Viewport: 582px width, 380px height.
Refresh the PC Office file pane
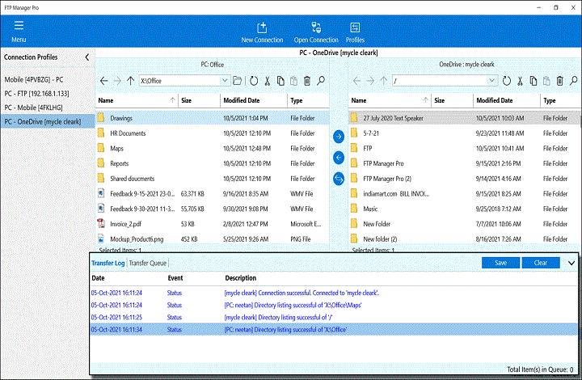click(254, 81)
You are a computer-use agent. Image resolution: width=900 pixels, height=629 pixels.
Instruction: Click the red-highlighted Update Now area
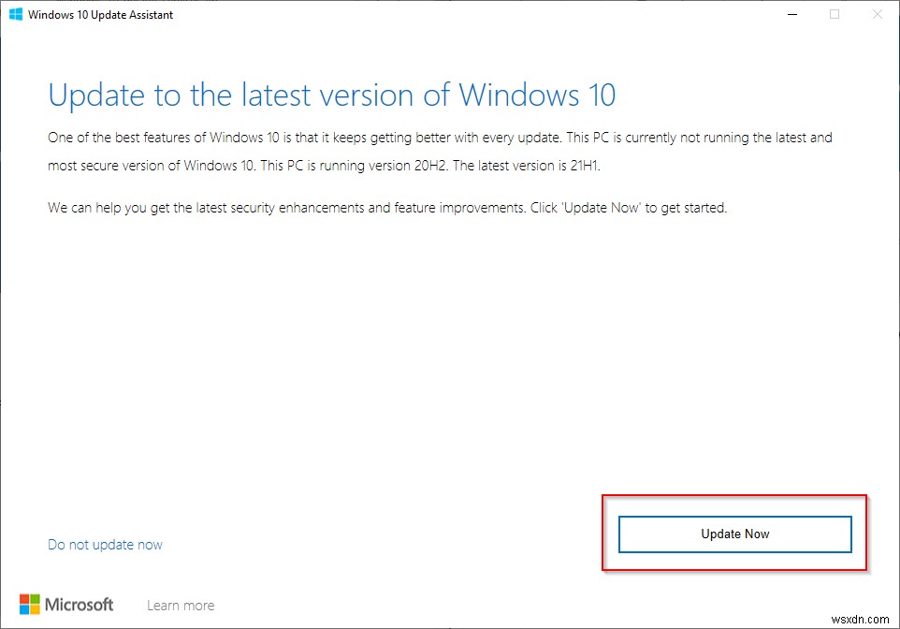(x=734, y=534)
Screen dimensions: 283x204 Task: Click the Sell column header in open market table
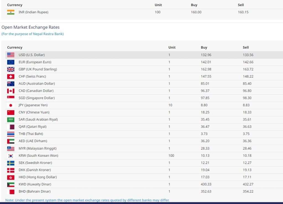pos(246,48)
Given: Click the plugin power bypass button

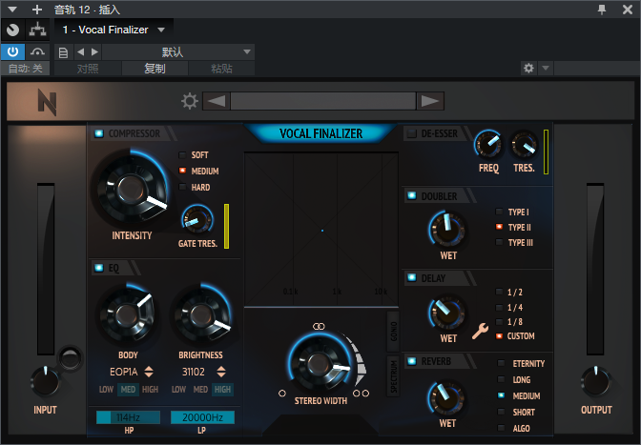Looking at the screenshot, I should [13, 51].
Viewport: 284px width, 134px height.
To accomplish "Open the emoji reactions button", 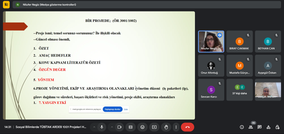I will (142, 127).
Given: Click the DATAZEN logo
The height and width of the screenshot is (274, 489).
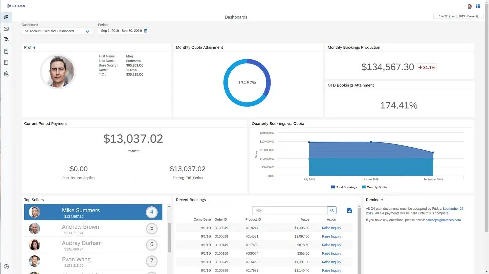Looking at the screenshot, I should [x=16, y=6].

**Try it**
What is needed is a word-for-word restatement of the lines from the one holding "The height and" to the final line of the data above, inclusive, without any pictures.

**Answer space**
The height and width of the screenshot is (274, 489).
Looking at the screenshot, I should [x=16, y=6].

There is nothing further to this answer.